A case of Lyme disease accompanied by uveitis and white dot syndrome.
Lyme disease is the most common arthropod-related infectious disease caused by a spirochete known as Borrelia burgdorferi. (1) Ocular involvement of Lyme disease is characterized by conjunctivitis, episcleritis, keratitis, uveitis, neuroretinitis, retinal vasculitis and cranial nerve palsies. (2) It is probably underdiagnosed by ophthalmologists due to difficulty in the serologic diagnosis of the disease, as well as its nonspecific symptoms.
In this case report, we present a case of Lyme borreliosis and aim to point out a possible association between Lyme disease and white dot syndromes.
A 30-year-old male patient with arthralgia had a history of an erythema on his leg resembling erythema nodosum. His best-corrected visual acuity was 20/20 in both eyes and intraocular pressure was normal at presentation. On slit-lamp examination, there was mild anterior chamber reaction and 2+ vitreous cells in both eyes. Fundus examination revealed snowball opacities and vascular sheathing in the inferior quadrants of the retina in both eyes (Figure 1a). Fluorescein angiography showed optic disc and retinal vascular leakage, and hyperfluorescent foci (Figure 1b, 1c, 1d). Indocyanine green angiography also showed hyperfluorescent foci at the posterior pole and in the peripheral fundus (Figure 1e, 1f, 1g, 1h).

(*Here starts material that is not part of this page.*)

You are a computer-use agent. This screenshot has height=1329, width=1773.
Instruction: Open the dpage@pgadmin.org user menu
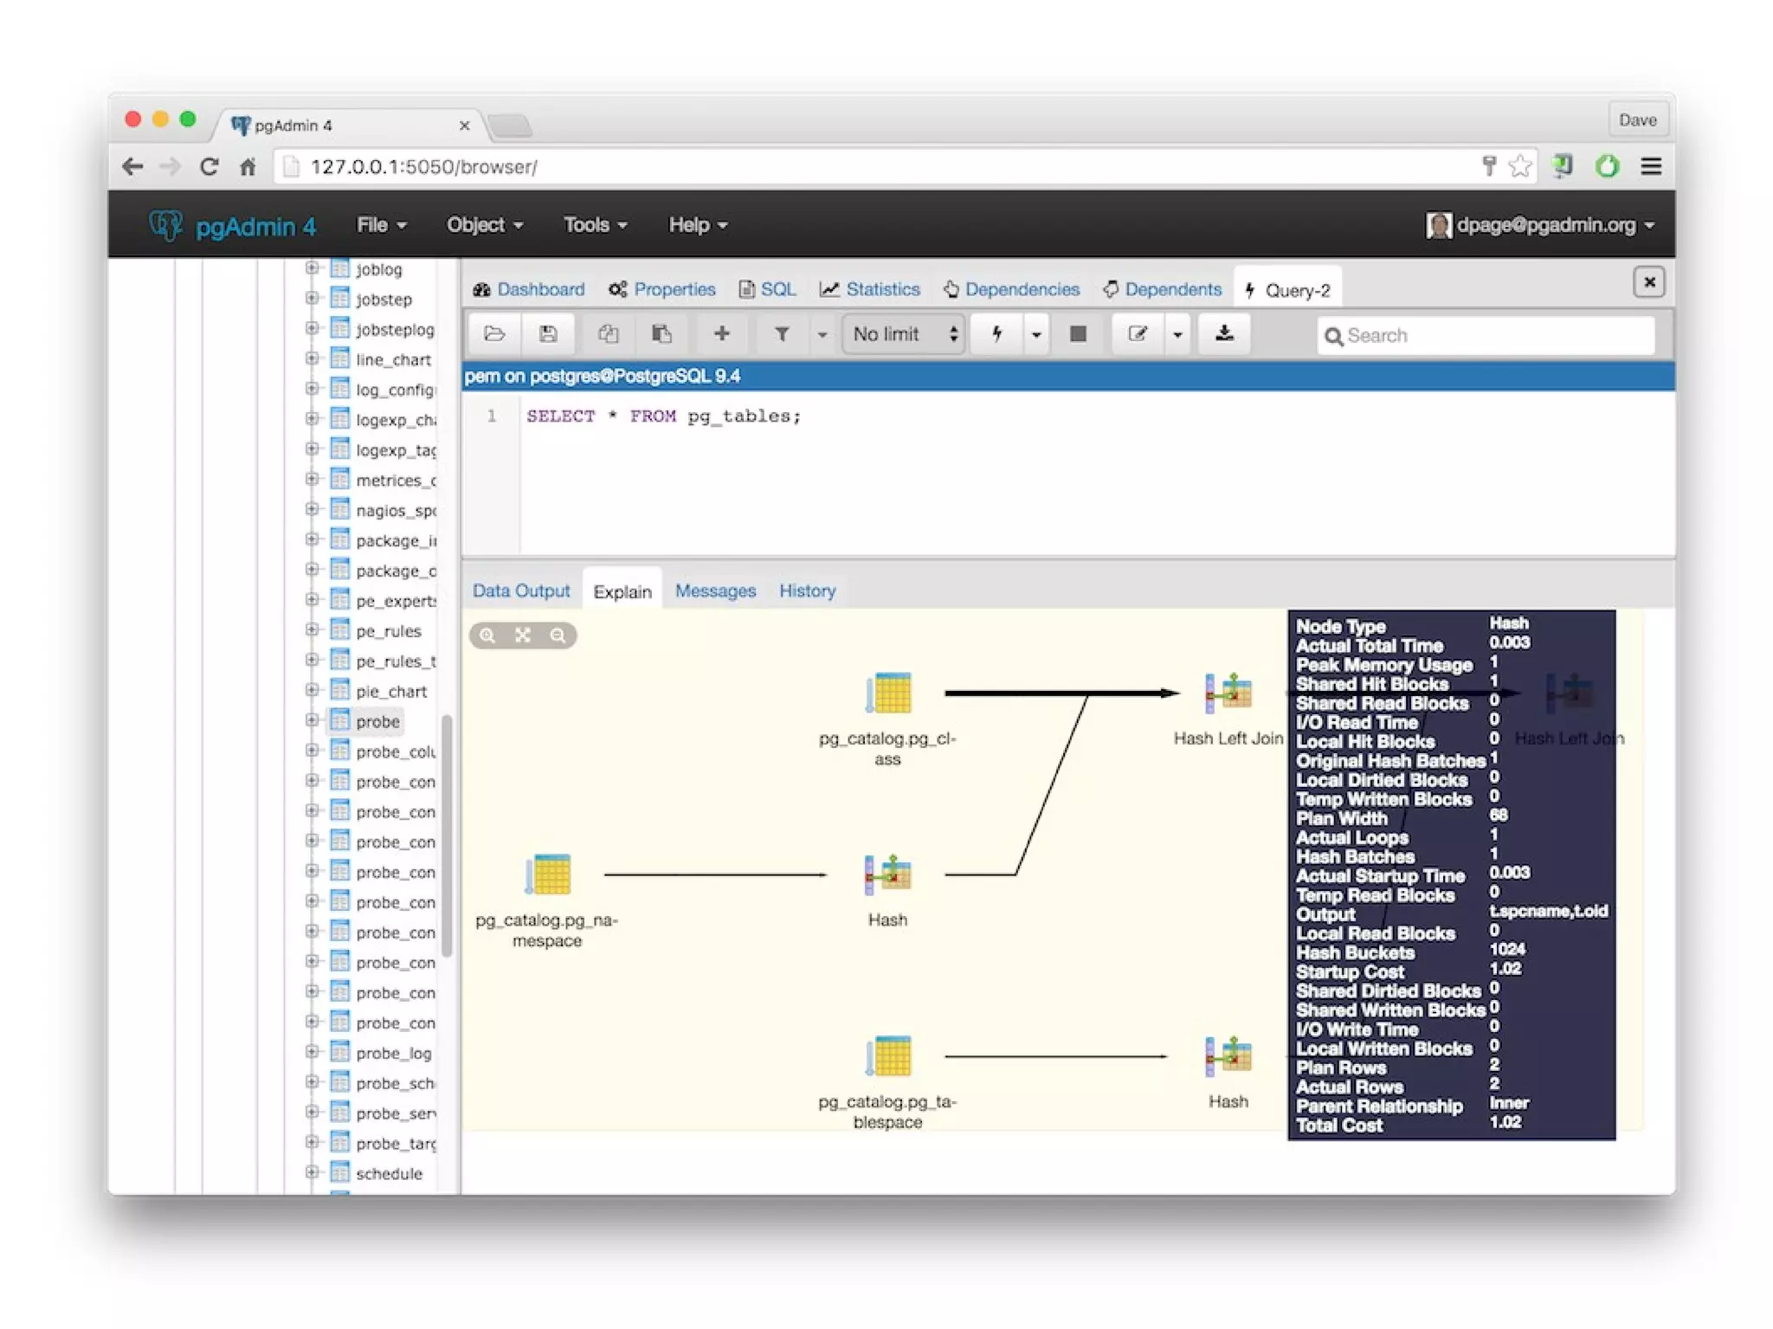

From the patient's history we learned that he was working as a map engineer and had a history of trip to an endemic area. During his trip, he had noted erythema with papules on his leg, but had not assigned importance to the lesions, which spontaneously resolved. The patient was referred to the department of rheumatology for uveitis-associated systemic vasculitis work-up. The laboratory tests for sarcoidosis, syphilis and toxoplasmosis were within normal limits, except for elevated serum level of Lyme immunoglobulin M (350, normal range: 40-230) and positive immunoblot analysis. The patient did not exhibit any signs of Behcet's disease. Given the findings and medical history, he was diagnosed with Lyme disease and a combination of topical prednisolone acetate therapy and intravenous ceftriaxone (10 days) was given, followed by a 4-week course of amoxicillin/clavulanate and oral corticosteroid therapy. After 3 months of therapy, no cells were observed in anterior chamber and vitreous, and leakage from retinal veins was reduced in fluorescein angiography at final visit (Figure 2). No recurrence was observed over a 1.5-year follow-up period.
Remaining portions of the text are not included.